Document text below:

If you're one of these, just out of interest, how old (approximately) are you?

(I'm 50.)

OP posts:
BombadierFritz · 01/05/2016 14:32

I already posted
I am the main driver
Dh is not happy about it though :)

TweedAddict · 01/05/2016 14:37

E. We both drive each other's cars, just depends on who wants to drive really. It works this way for both long and short trips.

ProseccoPoppy · 01/05/2016 14:46

Me! I HATE DH's driving, it makes me feel sick. And although I'm really careful not to give a running commentary because that would be twattish, yes, looking at you, Super's husband DH can see I'm physically tensed up. Plus he doesn't really like driving on motorways and I do.

MrsMillions · 01/05/2016 14:51

Mostly DH. We split it on long journeys, and sometimes on shorter runs I'll insist on driving so he can have a rest. He's not always the best passenger though.

On the rare occasion we all go out in my car I always drive as he doesn't have enough space with both car seats in the back. He's pretty ramped in front passenger seat too but at least he's not trying to operate pedals etc!

MrsTerryPratchett · 01/05/2016 15:40

I thin the issue is not so much the who drives and how happy everyone is. It is that in more than one case, the expectation is that men should drive. Not that DH is better or DW is better but that DH should be better. That's why there is a penis hole in cars. For the penis to go in so that the car drives better.

OneMagnumisneverenough · 01/05/2016 15:46

I see what you are saying Terry but based on posters answers here that is only a handful of people. Otherwise it was a fairly even split.

NancyDecca · 01/05/2016 16:18

Ok here's mine.

DH drives more than me. We have 1 car so no "your or my car" . When we did have two cars we each (on reflection, I never thought about it at the time ) both naturally got into driver's seat in "our car". Both similar - company cars we both drove similar amounts. Nowadays I am happy for DH to take the bulk of the driving. I find motorway driving very tiring ( I have a trapped Ulnar nerve) . So I would say I am happy for DH to drive more.

He does a bit more than taking the bins out (although Blush he does do that) he also does his fair share of housework (given that I am now retired and he isn't) - so dishwasher , washing , changing beds, general tidying (because actually if one hand doesn't work very well then putting fitted sheets on and turning mattresses etc is quite hard. I do more "housework" and also house admin e.g. insurance , bills etc than Dh does but by and large we try to split it evenly between us , given the time available.

Bertrand - Smile - in our house no-one gets away with being a passenger driver - the motto being - If you think you can do it better - you drive. Where I might have to say , walk a thousand miles in someone's shoes is - my Ds (19) now goes in the front seat - I go in the back - we always had adults in front , children in back - with our small (just a regular small car not anything glamorous) car it just isn't practical. Without buying a bigger car it just makes sense for me to squish a bit rather than he. Although rather nicely he always asks me if I would like the "front seat". Hey ho

NancyDecca · 01/05/2016 16:23

That said - I am on the side of those whose DHs, DPs take it as a right that they drive , and the posters don't like it - that is wrong.

Flossiesmummy · 01/05/2016 16:34

DH most of the time, especially as I'm heavily pregnant. If we go out though, he'll be the one to have a drink and I'll drive, pregnant or otherwise.

Cheeseburglar · 01/05/2016 16:52

We have a big car and a small car. I prefer to drive the small one, he prefers the big one. If we are out together he drives as I run on ahead and get in the passenger seat. Also he doesn't drink and I like a glass of something, so he always drives home after a night out. I do sometimes take his big car and have actually dented and knocked it several times, but haven't owned up.Grin

corythatwas · 01/05/2016 16:55

dh

I have a minor visual impairment which means I cannot drive

if I attempted to do so, I should hope dh would call the police Grin

for the record, dh doesn't particularly enjoy driving but does it out of a sense of duty

WaitrosePigeon · 01/05/2016 16:57

When we go out together or with the kids he likes to drive. Automatically gets in the driver seat and it really pisses me off.

End of Document text.
Data to examine below:

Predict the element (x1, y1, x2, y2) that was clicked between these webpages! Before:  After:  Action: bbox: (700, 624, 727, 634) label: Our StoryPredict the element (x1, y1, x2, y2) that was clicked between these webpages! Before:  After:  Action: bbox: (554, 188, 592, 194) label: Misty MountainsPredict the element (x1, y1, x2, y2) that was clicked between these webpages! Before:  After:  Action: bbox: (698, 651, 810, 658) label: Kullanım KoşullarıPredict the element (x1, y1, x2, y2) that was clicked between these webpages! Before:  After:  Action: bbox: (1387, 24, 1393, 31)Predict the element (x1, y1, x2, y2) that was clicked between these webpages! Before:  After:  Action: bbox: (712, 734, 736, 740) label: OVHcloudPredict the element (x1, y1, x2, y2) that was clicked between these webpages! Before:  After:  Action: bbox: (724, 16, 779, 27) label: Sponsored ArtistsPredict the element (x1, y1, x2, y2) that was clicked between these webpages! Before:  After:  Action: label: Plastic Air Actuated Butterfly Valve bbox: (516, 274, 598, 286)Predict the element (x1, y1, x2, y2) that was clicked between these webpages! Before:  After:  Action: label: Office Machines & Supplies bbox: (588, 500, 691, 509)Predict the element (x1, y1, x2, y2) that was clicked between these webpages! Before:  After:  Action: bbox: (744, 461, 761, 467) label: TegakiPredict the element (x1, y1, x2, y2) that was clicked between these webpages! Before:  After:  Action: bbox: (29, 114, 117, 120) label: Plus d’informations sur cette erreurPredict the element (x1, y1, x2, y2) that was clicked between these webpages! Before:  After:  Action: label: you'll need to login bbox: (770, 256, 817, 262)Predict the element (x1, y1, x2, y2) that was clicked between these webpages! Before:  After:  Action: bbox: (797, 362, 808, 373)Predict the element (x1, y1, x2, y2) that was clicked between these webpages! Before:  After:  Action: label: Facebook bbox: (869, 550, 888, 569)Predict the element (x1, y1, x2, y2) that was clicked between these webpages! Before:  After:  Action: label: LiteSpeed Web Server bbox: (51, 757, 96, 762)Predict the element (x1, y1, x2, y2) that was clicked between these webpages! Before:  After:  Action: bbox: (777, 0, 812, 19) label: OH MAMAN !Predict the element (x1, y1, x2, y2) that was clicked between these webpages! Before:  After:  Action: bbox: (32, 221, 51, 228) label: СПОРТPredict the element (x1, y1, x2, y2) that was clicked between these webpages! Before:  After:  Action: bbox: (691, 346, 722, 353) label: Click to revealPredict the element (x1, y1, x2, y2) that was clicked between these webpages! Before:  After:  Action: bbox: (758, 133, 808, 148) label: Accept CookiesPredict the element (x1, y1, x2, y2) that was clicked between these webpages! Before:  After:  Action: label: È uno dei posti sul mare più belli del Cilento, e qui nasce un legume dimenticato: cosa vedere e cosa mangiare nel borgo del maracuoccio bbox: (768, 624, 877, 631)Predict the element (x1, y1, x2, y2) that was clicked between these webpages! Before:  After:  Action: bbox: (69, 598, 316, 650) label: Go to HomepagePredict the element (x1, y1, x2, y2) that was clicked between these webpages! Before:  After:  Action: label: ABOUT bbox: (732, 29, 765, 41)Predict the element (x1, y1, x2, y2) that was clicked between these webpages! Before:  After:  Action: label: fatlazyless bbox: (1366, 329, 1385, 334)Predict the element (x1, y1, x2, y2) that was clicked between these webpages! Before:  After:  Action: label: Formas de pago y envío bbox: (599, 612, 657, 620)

End of Data to examine.

→ Exercise A:
Update the stretch of the thread about who drives from "Mostly DH. We" through "car drives better.", putting "trips" in place of "journeys".
→ Exercise B:
In the thread about who drives, what condition does NancyDecca say makes motorway driving very tiring for her?

→ Final answer A:
Mostly DH. We split it on long trips, and sometimes on shorter runs I'll insist on driving so he can have a rest. He's not always the best passenger though.

On the rare occasion we all go out in my car I always drive as he doesn't have enough space with both car seats in the back. He's pretty ramped in front passenger seat too but at least he's not trying to operate pedals etc!

MrsTerryPratchett · 01/05/2016 15:40

I thin the issue is not so much the who drives and how happy everyone is. It is that in more than one case, the expectation is that men should drive. Not that DH is better or DW is better but that DH should be better. That's why there is a penis hole in cars. For the penis to go in so that the car drives better.

→ Final answer B:
A trapped Ulnar nerve.